K. It's ok I'm fine you don't need to say sorry to me because now I don't think so sorry can rectify which I faced. Anyways talking about it is just waste of time so better to not do it. What's say. Anyways I just should leave now. It's getting late. If you could then plz don't show me your face ever. Hmm she smiles and about to go but he cAme infront of her and stopped her

Ar. You don't need to go. I'm saying na I wanna give chance to this marriage tho I will get time to do Apology. I mean to say give us chance Khushi. Now Di is fine he is gone. I've got to know the truth so there is no chance to Being sad so why not to be happy and live together. Huh

Khushi keep looking at his face having smile on her face and then spoke

K. Kya ap muja aik sawal ka Jawab da sakta ha.

Ar. Kya he stammers.

K. Kya ap wo Sara waqt to tabdeel kar sakta ha jis ma Mein roi Jis Mein mera dil toota. Ya jis ma app na muja chot Di. Arnav got speechless after hearing her.

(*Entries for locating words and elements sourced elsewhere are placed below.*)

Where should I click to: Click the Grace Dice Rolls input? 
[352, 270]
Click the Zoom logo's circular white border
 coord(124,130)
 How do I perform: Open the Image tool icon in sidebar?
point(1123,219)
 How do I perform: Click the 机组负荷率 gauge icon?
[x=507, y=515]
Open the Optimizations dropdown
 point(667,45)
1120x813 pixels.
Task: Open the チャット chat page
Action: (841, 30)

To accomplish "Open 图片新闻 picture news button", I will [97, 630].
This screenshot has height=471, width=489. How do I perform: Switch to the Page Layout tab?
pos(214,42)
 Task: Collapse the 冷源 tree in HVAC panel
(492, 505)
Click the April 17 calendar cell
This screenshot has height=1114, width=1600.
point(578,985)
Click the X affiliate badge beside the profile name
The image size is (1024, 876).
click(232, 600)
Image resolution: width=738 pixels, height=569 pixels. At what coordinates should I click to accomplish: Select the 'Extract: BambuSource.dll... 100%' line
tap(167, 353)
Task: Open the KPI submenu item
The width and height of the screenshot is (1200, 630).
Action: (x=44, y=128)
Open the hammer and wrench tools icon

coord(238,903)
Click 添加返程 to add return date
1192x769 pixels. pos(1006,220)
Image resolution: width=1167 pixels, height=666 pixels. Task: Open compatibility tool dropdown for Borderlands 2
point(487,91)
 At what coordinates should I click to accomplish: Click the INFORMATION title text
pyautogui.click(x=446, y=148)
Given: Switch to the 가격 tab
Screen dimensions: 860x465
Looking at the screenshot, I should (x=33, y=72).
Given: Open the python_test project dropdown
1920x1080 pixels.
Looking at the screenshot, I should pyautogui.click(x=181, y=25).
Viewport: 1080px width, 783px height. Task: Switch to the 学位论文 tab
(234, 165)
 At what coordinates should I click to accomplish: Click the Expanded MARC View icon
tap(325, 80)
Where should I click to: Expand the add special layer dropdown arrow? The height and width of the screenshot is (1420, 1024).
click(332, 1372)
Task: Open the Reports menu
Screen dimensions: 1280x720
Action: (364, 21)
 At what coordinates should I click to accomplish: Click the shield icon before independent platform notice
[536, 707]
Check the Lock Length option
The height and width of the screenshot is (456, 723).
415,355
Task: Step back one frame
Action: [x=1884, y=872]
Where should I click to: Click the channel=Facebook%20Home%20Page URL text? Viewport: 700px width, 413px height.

K. Can you hold back my tears which I spilled out because of you. Can you rectify for that when I was crying infront of you and instead of listen to me you pushed me away and hurted me. Can you. She spoke having no tears in her eyes because might they also got dry after continuously dropping down.

Ar. I can't but we can make our future beautiful right

K. I wanna die Arnav. Do you understand you forced me to pray for my death. You didn't abused me or insulted me or broke me you killed me. You killed my soul my emotions my feelings everything you just finished it and after all that shit you still have guts to stand infront of me and say me to be with you and forget all bloody things which you did to me. Huh. Do you want me to be a shameless and lead a life with that person who didn't leave a single chance to insult me. Do you.

Ar. You are not understanding Khushi. I wanna rectify for my mistakes. I wanna gain forgive from you. I just wanna make everything alright which I spoilt. I want you in my life.

K. You still are not guilty. You are being selfish because you are finding yourself on the edge of ocean where only two option you got. One to jump in ocean and second to move towards me. And you are choosing me because you don't have any other choice. You are just thinking about yourself not about my feelings my emotions my pain. Nothing.nothing she said moving back.